|Nutritional Guidelines (per serving)|
|Servings: 6 sandwiches (6 servings)|
|Amount per serving|
|% Daily Value*|
|Total Fat 25g||33%|
|Saturated Fat 7g||35%|
|Total Carbohydrate 17g||6%|
|Dietary Fiber 1g||2%|
|*The % Daily Value (DV) tells you how much a nutrient in a food serving contributes to a daily diet. 2,000 calories a day is used for general nutrition advice.|
This easy, casual dish takes minutes to put together in the morning and simmers all day while you're at work. For more detailed instructions, take a look at Making Pulled Chicken in the Slow Cooker
- 2 1/2 pounds chicken pieces (any combination of boneless, skinless thigh and breast meat
- 1 medium onion, diced (about 1/2 cup)
- About 8 ounces barbecue sauce
Place chicken in slow cooker, thigh pieces first, then breast pieces. Chicken should cover the entire bottom of the cooker; additional pieces can be layered on top. Sprinkle onion over chicken. Pour barbecue sauce over chicken and onions, use spatula to spread evenly so that it completely covers all of the chicken. Set slow cooker for "low," cook 5 hours.

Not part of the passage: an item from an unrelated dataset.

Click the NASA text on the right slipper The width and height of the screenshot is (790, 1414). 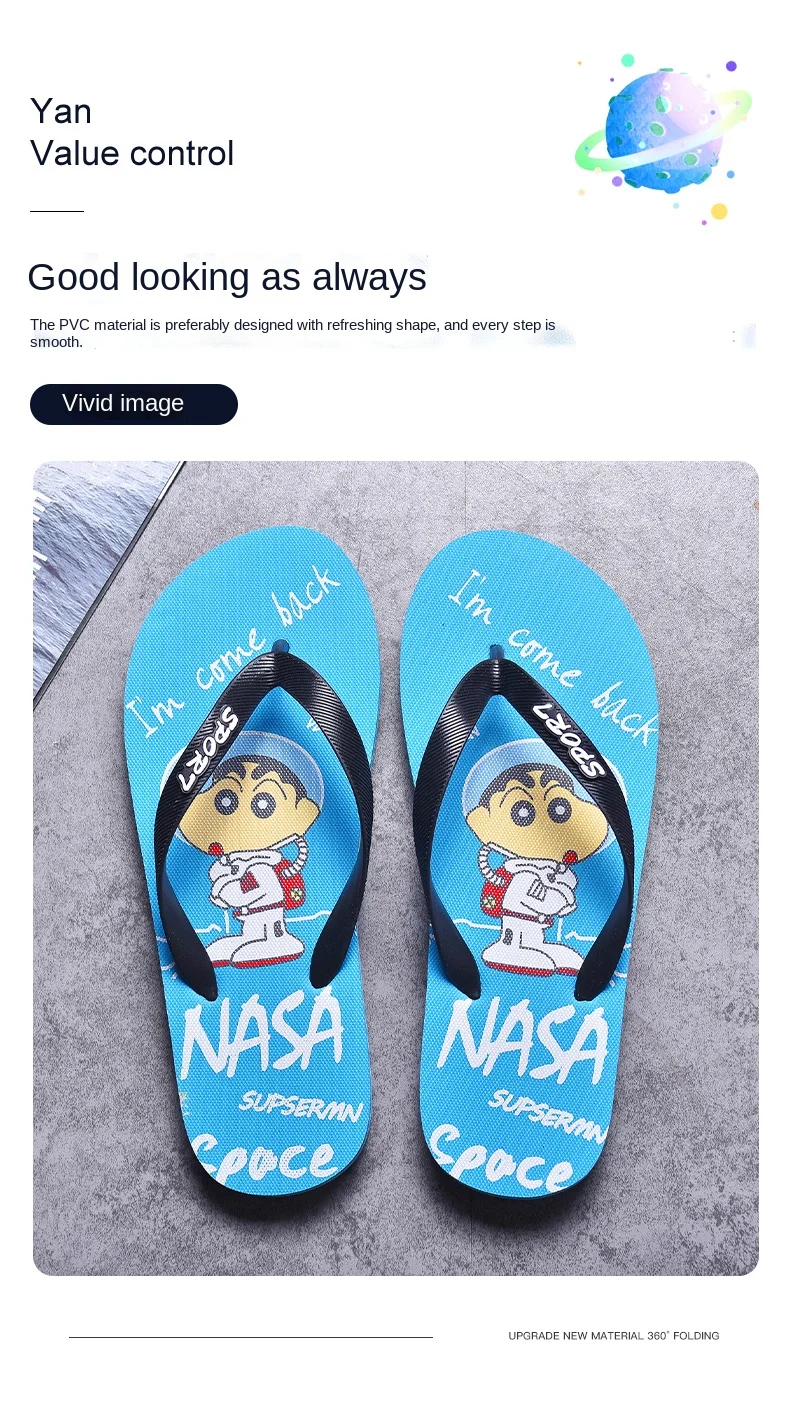(524, 1041)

Test chicken with a thermometer to make sure internal temperature measures at least 165˚F. Remove chicken from cooker and let cool 5 minutes. With two forks, a knife, or your hands (once it cools more) shred the chicken into small pieces. Return it to the slow cooker and stir to combine with the sauce. Serve on its own or on sandwich rolls as a sandwich.